### STORED DATA
┌──
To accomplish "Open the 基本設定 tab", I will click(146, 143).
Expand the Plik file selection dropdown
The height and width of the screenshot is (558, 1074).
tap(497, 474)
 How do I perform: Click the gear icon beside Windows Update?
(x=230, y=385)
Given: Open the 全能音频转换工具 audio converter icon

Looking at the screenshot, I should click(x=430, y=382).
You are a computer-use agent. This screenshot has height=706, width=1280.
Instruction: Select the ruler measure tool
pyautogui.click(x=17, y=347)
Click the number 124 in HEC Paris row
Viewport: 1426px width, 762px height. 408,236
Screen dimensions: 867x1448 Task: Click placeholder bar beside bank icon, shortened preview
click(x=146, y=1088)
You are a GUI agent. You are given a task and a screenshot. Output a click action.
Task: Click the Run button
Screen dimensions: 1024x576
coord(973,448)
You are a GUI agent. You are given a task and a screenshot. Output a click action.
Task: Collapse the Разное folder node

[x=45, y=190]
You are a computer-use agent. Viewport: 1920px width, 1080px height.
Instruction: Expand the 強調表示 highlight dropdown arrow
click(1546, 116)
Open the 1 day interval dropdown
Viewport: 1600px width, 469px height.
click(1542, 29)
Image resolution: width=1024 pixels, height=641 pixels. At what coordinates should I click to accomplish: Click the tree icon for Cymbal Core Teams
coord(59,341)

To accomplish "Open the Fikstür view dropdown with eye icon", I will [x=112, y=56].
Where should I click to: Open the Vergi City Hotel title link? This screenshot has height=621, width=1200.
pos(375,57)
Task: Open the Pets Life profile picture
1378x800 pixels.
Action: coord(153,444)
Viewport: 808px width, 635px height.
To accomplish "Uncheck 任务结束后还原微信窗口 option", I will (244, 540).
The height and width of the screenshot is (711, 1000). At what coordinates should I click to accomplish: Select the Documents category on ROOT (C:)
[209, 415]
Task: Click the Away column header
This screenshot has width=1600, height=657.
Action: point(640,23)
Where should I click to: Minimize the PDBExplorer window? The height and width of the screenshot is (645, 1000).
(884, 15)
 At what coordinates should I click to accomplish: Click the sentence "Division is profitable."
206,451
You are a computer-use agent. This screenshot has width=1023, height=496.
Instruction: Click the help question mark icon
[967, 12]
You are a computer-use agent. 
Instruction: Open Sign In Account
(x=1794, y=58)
└──
Copy the stretch of the listing from the line containing "Image resolution: width=1024" through the end of the listing, requests included, adding 55 to every coordinate in the answers.

Image resolution: width=1024 pixels, height=641 pixels. At what coordinates should I click to accomplish: Click the tree icon for Cymbal Core Teams
coord(114,396)

To accomplish "Open the Fikstür view dropdown with eye icon", I will [x=167, y=111].
Where should I click to: Open the Vergi City Hotel title link? This screenshot has height=621, width=1200.
pos(430,112)
Task: Open the Pets Life profile picture
1378x800 pixels.
Action: coord(208,499)
Viewport: 808px width, 635px height.
To accomplish "Uncheck 任务结束后还原微信窗口 option", I will (299, 595).
The height and width of the screenshot is (711, 1000). At what coordinates should I click to accomplish: Select the Documents category on ROOT (C:)
[264, 470]
Task: Click the Away column header
This screenshot has width=1600, height=657.
Action: point(695,78)
Where should I click to: Minimize the PDBExplorer window? The height and width of the screenshot is (645, 1000).
(939, 70)
 At what coordinates should I click to accomplish: Click the sentence "Division is profitable."
261,506
You are a computer-use agent. This screenshot has width=1023, height=496.
Instruction: Click the help question mark icon
[1022, 67]
You are a computer-use agent. 
Instruction: Open Sign In Account
(x=1849, y=113)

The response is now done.